Покрутил головой, досадуя на себя. Потянулся за топором, лежащим неподалёку, подтащил его к себе, опёрся, поднимаясь на ноги. Надо было быстрее расколошматить этот чёртов буржуйский ящик, Ирина тоже поднялась, натянула поплотнее на плечи каретниковскую шинель, отошла в сторону. Каретников стиснул зубы, размахнулся, ахнул топором по боковине шкафа, ударил второй раз, третий, застонал неверяще, когда увидел, что шкафу ничего не делается, ударил четвёртый раз, пятый и так, не прерываясь, удивляясь, откуда у него только силы берутся, бил до тех пор, пока не отвалил от шкафа боковую стенку, а затем кусок задней. Толстые хрустальные стекла, чтобы не колотить топором, выдавил рукой, отдал Ирине:

— Держи на память.

Ему вскоре вновь стало худо от слабости, что-то начало крутить его, сбивать с ног, стены ползли куда-то в сторону, он уже не видел ни пламенька коптилки, ни Ирины, чьё лицо было испуганным и сосредоточенным одновременно, его мутило, как, бывает, мутит пьяницу после жестокого загула, хотелось упасть на пол, полежать немного, накрывшись чем-нибудь тёплым, но он не мог себе этого позволить, не мог расслабиться — перед ним стояла совершенно определённая цель: надо было добить шкаф до конца, расколошматить всё до щепочки, превратить в еду для жоркой разбойной «буржуйки», и он знал: пока не сделает этого, никуда отсюда не уйдёт.

Хотелось есть, страшно хотелось есть, и он изо всех сил старался заглушить в себе это чувство — да какое там чувство, это была боль, самая настоящая боль, — ибо понимал, что никогда не притронется к хлебу, который он несёт матери, как никогда не притронется к тому, что оставил Ирине.

Ничего нет тяжелее для человека, чем голод. Можно переносить боль, ожоги, резь в сердце, можно расставаться с ребрами и костями, — всё это человек терпит, переносит, свыкается, в конце концов, — но вот голод… Голод обращает любого, даже самого волевого гражданина, в тряпку, в мякину, на которую тошно смотреть, заставляет совершать его поступки, какие в иной раз он просто не совершил бы, падать на колени, распластываться по земле, ползать, унижаться, клянчить хотя бы крошку съестного.

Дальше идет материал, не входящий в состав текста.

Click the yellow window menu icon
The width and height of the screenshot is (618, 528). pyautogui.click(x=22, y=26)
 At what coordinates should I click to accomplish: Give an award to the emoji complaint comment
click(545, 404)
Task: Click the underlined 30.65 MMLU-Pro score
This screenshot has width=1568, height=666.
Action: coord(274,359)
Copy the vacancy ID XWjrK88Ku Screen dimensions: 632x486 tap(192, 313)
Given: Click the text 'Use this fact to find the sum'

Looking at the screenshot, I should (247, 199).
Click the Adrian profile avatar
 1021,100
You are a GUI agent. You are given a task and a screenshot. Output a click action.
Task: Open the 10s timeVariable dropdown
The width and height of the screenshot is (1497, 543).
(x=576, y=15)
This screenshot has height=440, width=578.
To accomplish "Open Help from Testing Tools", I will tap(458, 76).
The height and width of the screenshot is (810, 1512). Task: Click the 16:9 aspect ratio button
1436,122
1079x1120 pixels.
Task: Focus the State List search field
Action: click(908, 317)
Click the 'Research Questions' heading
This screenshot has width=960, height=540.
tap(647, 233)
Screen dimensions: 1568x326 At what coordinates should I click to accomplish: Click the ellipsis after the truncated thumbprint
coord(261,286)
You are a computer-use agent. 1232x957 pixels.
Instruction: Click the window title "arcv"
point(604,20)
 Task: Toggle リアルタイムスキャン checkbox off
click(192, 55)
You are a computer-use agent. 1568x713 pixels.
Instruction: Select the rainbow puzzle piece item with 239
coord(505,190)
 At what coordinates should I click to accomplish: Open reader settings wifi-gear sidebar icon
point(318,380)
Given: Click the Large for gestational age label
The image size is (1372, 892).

Ничто так не преображает, не сводит на нет человека, как голод. И вот какая вещь: чем сильнее, крепче, крупнее человек, тем мучительнее переносит он голод, тем быстрее теряет разум — мозг превращается в «несъедобную кашу», — человек от голода корчится, теряет всё, что у него есть, делается животным. Голодная боль — самая сильная, она переносится куда тяжелее любой другой боли.

— Ах-ха! Ах-ха! — добивал остатки шкафа топором Каретников, раздвигал губы в страдальческой улыбке, когда промахивался или дерево оказывалось крепче, чем он сам, дышал тяжело, загнанно, но держался — он решил держаться до конца, — рубил и рубил: — Ах-ха! Ах-ха! Ах-ха!

Один только раз остановился, качнулся нетвёрдо на ногах — сильно повело в сторону, — попросил Ирину:

— Подними, пожалуйста, коптилку! Не видно.

Та подняла светильник на руки, сжала пальцами гранёный стакан со слабым, дрожащим от холода пламеньком.

— Ах-ха! Ах-ха! — надрывался, сходил на нуль и без того сидящий на нуле Каретников, кромсал плохо поддающееся дерево, думал про себя, что, если б в комнате не было Ирины, выругался бы по-чёрному, по-солдатски, как часто приходилось ругаться во взводе, но ругаться нельзя было.

Присутствие Ирины подбадривало Каретникова, прибавляло сил, не будь Ирины, он давно бы сдался, скис, но Ирина была здесь… И как много давала она Каретникову! Как вообще много дает мужчине женщина!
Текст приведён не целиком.